* **What is needed**
For the listing below, work out how many lines hold the word "Stone" and give that number by itself.

Content starts

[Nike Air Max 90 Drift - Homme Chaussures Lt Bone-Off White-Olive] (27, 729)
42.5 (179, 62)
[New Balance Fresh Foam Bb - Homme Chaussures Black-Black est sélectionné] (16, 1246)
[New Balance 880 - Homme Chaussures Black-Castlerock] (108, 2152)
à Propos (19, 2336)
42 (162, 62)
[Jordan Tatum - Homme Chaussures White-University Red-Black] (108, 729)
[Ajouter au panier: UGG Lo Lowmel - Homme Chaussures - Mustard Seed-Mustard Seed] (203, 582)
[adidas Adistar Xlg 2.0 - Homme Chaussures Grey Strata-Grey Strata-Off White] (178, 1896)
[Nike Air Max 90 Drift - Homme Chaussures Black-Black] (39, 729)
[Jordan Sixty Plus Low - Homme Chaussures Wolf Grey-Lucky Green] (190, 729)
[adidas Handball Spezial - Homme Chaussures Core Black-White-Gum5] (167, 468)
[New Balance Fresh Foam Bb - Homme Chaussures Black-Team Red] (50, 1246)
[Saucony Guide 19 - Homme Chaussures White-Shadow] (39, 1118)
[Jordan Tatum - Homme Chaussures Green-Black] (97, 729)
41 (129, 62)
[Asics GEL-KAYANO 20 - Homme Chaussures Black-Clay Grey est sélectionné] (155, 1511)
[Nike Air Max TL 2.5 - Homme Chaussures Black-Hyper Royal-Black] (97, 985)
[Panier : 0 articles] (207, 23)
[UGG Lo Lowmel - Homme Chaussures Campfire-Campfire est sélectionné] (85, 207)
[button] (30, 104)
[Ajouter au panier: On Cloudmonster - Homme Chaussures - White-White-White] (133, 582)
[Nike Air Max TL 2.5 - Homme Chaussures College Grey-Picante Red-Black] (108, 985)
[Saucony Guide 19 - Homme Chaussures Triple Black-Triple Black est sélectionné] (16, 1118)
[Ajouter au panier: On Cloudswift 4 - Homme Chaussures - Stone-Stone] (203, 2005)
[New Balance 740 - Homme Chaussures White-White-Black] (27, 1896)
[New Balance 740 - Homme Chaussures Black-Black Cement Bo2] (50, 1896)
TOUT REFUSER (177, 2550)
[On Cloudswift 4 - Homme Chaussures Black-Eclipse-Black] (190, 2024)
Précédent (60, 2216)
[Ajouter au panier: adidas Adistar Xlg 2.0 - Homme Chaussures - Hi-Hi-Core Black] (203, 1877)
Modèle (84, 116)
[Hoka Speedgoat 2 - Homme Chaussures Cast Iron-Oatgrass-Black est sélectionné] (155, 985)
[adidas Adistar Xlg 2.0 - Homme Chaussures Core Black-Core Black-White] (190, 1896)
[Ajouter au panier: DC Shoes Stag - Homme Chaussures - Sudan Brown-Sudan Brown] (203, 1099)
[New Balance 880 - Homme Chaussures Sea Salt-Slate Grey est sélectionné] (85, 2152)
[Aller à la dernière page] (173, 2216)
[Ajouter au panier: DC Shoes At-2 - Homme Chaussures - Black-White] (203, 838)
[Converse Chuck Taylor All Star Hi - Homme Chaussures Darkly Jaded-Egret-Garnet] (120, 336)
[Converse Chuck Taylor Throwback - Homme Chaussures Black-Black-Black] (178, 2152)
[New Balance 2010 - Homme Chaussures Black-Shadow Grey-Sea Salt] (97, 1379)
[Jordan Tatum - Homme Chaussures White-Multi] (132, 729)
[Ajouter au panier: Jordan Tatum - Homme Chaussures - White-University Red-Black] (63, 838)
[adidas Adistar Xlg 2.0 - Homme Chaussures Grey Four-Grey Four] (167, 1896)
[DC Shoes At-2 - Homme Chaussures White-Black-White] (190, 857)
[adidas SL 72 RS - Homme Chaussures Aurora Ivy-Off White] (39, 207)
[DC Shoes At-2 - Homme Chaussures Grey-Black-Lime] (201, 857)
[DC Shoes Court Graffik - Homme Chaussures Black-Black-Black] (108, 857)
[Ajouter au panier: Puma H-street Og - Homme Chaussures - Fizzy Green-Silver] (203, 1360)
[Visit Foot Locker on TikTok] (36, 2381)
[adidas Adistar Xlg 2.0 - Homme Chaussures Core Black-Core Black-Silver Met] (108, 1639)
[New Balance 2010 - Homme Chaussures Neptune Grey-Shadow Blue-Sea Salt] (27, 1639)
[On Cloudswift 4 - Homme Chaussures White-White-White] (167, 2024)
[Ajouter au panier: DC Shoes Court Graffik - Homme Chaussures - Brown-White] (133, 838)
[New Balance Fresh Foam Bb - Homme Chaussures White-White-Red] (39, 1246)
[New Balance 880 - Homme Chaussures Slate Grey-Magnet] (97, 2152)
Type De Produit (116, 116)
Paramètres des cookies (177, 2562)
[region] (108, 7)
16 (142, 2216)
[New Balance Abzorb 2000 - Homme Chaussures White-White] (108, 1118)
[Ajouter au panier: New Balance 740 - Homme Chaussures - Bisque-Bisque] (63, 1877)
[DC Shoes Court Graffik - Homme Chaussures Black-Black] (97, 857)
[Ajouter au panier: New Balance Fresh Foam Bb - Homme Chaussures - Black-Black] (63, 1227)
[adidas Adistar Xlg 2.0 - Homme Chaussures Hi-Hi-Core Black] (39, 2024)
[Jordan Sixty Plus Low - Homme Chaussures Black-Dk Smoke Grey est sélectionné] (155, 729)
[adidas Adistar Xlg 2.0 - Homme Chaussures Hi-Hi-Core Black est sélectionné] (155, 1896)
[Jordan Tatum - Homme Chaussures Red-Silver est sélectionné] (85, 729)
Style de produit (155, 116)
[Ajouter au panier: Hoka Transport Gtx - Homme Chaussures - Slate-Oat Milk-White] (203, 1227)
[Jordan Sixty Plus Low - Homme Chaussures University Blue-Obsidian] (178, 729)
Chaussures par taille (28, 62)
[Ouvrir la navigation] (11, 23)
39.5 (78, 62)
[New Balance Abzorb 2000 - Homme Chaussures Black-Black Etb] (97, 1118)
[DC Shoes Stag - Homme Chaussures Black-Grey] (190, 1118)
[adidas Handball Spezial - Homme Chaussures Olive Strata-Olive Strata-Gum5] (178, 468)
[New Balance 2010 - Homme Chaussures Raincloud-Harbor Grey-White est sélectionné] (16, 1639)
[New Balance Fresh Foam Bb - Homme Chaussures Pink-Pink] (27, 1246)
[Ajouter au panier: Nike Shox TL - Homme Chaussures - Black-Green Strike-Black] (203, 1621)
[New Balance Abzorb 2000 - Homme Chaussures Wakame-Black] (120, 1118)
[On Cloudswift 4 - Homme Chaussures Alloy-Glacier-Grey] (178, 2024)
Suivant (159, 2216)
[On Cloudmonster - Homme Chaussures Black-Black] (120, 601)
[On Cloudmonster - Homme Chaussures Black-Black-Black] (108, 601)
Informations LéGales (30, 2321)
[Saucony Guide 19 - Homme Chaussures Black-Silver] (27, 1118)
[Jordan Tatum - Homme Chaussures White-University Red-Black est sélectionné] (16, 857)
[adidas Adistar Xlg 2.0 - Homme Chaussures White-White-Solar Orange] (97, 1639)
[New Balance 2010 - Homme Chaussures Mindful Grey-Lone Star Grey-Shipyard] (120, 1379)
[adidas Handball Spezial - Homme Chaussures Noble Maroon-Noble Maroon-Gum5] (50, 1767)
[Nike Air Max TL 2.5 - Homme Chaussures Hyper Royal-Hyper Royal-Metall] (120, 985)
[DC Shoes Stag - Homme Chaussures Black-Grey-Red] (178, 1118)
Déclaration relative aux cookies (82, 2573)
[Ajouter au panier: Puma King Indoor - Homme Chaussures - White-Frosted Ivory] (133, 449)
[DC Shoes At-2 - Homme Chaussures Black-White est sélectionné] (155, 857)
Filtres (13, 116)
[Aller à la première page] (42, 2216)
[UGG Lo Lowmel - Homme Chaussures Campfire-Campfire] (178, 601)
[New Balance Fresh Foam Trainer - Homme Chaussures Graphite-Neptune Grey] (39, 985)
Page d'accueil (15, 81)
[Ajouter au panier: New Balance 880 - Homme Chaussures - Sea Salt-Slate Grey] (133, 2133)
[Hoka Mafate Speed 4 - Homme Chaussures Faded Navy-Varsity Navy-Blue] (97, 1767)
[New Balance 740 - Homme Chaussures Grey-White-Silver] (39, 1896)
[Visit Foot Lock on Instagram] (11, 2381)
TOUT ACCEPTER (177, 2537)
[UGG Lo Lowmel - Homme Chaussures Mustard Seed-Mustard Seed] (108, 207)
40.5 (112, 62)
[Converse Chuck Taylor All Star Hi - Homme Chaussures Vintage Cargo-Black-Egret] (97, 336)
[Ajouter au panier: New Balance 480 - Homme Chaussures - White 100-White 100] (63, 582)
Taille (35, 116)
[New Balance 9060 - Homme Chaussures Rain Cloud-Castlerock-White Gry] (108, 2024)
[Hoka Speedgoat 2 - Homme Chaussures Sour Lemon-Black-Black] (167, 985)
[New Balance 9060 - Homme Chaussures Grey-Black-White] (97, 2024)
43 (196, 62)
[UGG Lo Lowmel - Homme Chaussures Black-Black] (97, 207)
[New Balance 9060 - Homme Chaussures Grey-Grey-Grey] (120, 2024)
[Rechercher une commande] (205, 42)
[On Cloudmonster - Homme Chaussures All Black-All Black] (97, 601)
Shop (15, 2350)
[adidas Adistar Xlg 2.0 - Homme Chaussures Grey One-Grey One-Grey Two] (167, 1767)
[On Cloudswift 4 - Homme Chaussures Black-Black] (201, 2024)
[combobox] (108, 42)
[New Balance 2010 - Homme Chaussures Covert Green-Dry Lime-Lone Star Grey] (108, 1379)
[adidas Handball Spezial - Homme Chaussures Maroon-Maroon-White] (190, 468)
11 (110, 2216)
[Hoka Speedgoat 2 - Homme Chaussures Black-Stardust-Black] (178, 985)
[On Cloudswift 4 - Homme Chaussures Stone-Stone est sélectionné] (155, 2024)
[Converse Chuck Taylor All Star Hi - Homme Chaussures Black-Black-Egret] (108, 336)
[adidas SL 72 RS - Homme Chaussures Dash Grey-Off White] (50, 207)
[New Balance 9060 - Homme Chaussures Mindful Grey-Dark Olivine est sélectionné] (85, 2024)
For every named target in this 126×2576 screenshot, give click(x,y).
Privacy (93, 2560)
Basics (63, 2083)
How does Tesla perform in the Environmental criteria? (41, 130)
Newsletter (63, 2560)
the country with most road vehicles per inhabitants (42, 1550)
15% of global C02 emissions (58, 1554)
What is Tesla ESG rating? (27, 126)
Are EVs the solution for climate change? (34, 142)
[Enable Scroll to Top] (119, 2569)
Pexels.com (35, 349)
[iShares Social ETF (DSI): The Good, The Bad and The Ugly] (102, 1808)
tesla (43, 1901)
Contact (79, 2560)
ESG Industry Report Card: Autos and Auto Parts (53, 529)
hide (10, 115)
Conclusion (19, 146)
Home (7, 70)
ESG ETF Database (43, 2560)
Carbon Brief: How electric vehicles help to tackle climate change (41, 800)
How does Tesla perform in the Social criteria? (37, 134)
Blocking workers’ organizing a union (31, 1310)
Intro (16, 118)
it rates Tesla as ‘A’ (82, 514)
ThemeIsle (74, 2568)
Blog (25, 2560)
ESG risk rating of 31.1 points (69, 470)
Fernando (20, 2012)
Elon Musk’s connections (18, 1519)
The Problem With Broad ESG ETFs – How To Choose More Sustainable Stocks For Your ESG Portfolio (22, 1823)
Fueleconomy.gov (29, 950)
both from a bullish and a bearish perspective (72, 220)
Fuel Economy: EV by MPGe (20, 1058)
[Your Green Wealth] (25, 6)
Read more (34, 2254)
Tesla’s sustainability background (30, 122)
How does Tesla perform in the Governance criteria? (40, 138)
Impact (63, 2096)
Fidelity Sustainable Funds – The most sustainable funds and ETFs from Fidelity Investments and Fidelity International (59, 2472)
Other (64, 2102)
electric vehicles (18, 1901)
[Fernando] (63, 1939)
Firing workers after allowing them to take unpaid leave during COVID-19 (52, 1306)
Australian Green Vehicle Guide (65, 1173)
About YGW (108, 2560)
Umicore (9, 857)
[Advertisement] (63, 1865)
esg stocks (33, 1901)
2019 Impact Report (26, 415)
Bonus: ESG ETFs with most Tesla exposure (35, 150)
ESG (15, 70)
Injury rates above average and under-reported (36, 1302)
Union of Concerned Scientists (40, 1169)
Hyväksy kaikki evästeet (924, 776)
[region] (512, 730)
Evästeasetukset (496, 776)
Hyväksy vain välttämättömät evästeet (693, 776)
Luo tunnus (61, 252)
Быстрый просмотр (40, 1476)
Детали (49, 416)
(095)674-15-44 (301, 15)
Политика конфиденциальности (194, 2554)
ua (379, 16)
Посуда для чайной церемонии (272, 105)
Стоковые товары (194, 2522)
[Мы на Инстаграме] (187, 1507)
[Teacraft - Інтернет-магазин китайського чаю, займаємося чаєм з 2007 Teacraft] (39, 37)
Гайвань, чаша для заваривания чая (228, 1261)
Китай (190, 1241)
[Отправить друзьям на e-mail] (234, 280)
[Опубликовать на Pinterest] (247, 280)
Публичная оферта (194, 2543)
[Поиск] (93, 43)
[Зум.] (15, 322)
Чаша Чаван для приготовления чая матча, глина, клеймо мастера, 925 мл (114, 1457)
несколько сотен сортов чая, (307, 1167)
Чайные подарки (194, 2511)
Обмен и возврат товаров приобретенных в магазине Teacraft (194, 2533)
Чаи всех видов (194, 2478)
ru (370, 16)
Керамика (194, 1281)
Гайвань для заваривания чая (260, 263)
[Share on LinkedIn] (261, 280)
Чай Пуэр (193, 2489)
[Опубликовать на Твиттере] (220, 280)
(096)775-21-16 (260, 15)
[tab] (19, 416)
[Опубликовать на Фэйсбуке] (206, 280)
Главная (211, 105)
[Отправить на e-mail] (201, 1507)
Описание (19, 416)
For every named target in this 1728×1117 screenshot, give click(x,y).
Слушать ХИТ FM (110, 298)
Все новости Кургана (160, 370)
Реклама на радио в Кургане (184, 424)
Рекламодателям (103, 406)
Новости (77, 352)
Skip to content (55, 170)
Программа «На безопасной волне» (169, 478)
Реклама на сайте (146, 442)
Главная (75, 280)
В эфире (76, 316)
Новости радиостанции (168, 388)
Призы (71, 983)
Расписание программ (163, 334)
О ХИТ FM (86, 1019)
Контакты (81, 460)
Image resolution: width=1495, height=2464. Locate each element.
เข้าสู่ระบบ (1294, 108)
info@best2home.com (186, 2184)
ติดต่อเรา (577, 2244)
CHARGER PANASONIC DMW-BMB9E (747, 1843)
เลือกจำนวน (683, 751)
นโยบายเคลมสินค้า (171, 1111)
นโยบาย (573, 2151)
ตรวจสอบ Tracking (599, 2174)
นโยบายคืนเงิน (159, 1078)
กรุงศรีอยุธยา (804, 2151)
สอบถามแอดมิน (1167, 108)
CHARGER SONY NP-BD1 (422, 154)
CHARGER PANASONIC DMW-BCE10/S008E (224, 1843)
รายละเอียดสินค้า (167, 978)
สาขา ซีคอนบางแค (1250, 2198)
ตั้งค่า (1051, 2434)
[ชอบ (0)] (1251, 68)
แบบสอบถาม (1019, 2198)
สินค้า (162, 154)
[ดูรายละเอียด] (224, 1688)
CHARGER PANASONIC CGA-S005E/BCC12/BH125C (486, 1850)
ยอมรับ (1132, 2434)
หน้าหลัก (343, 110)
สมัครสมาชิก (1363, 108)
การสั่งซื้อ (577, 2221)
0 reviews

Content ends

* **Task response**
2